The board returned to discussion on two pole petitions, one at the intersection of Salem Street and Main Street, and the other at the intersection of Charme Road and Shaw­sheen Street. A National Grid representative ex­plained an updated sketch for the pole.

An abutter who is im­pacted by the Salem/Main pole returned from last meeting and told the board that all his concerns had been addressed by Nation­al Grid. The board ap­proved the Salem/Main pole petition. National Grid withdrew the second pole petition; a resident who is impacted at Charme/Shawsheen is giving National Grid an easement.

The board reviewed Spe­cial Town Meeting warrant articles. The board voted to recommend adoption for Articles 1-16 and 19, voted no recommendation on Articles 17 and 18, and postponed action on Article 20.

The board reviewed special permit regulations. Assistant Town Manager Steve Sadwick explained that Town Counsel Charles Zaroulis made updates to the permitting guidelines to reflect new regulations around billboards. The sel­ectboard will be the permitting authority because of the host agreement.

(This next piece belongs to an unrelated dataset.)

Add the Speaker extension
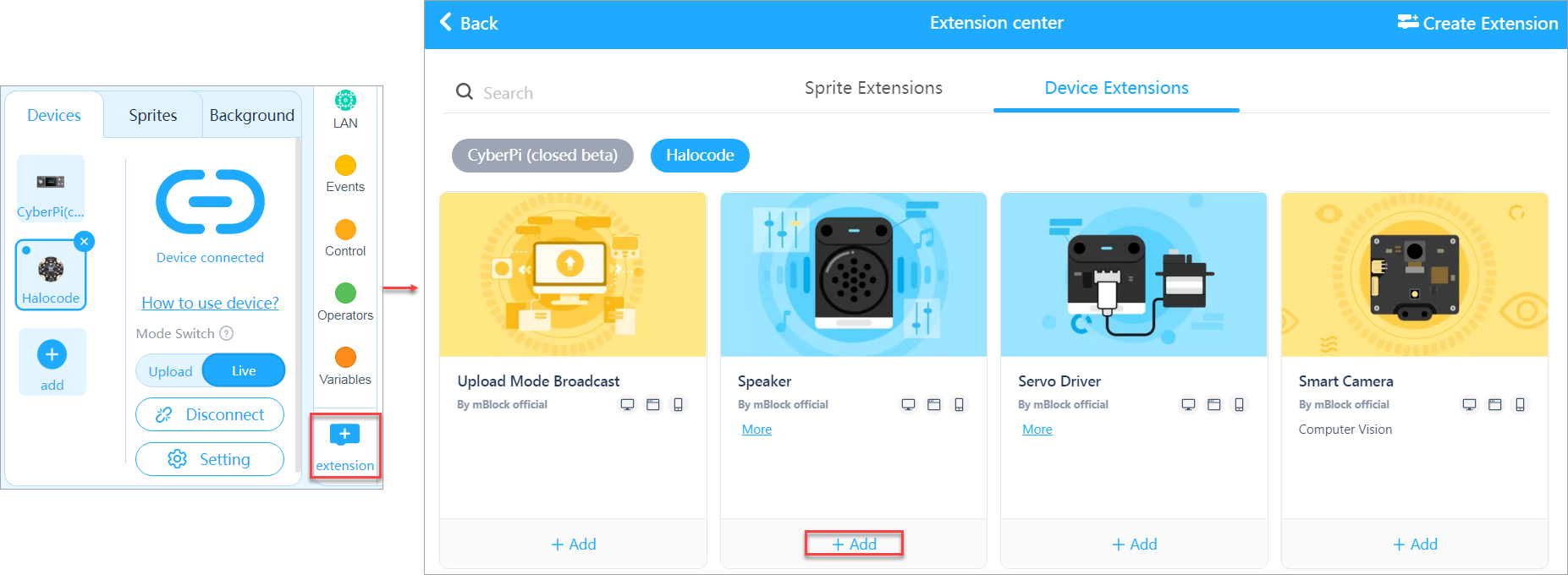This screenshot has width=1568, height=575. tap(854, 544)
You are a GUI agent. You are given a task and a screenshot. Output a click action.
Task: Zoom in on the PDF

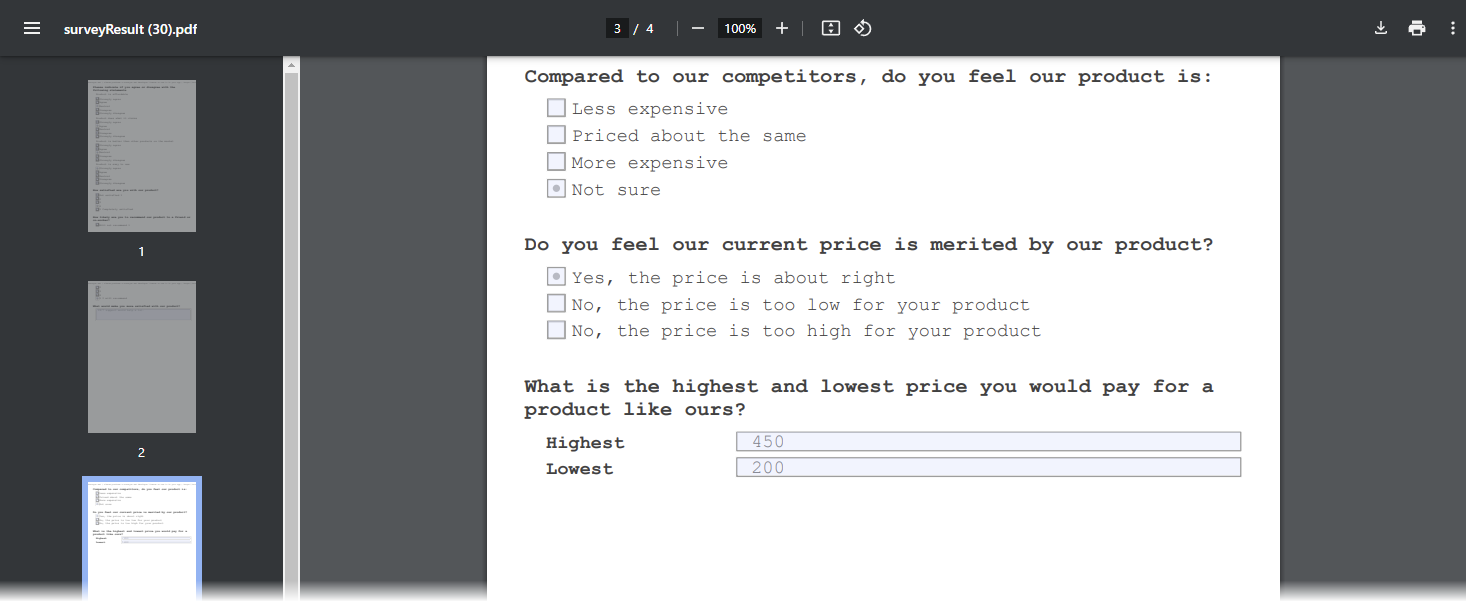[782, 28]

“I wanted to make this generic enough... so if we go for a zoning change, it would be easy enough to create an application,” said Sadwick.

The board voted to ap­prove the regulations.

Wellman noted that the Beautification Committee will be hosting annual town-wide Clean Up Day at town center on Satur­day, Oct. 5.

Kratman wanted to commend Governor Charlie Baker for his newly-instated four-month ban on the sale of all vaping products.

The board went into ex­ecutive session to discuss collective bargaining and potential litigation.

The next meeting is scheduled for Oct. 15, 2019.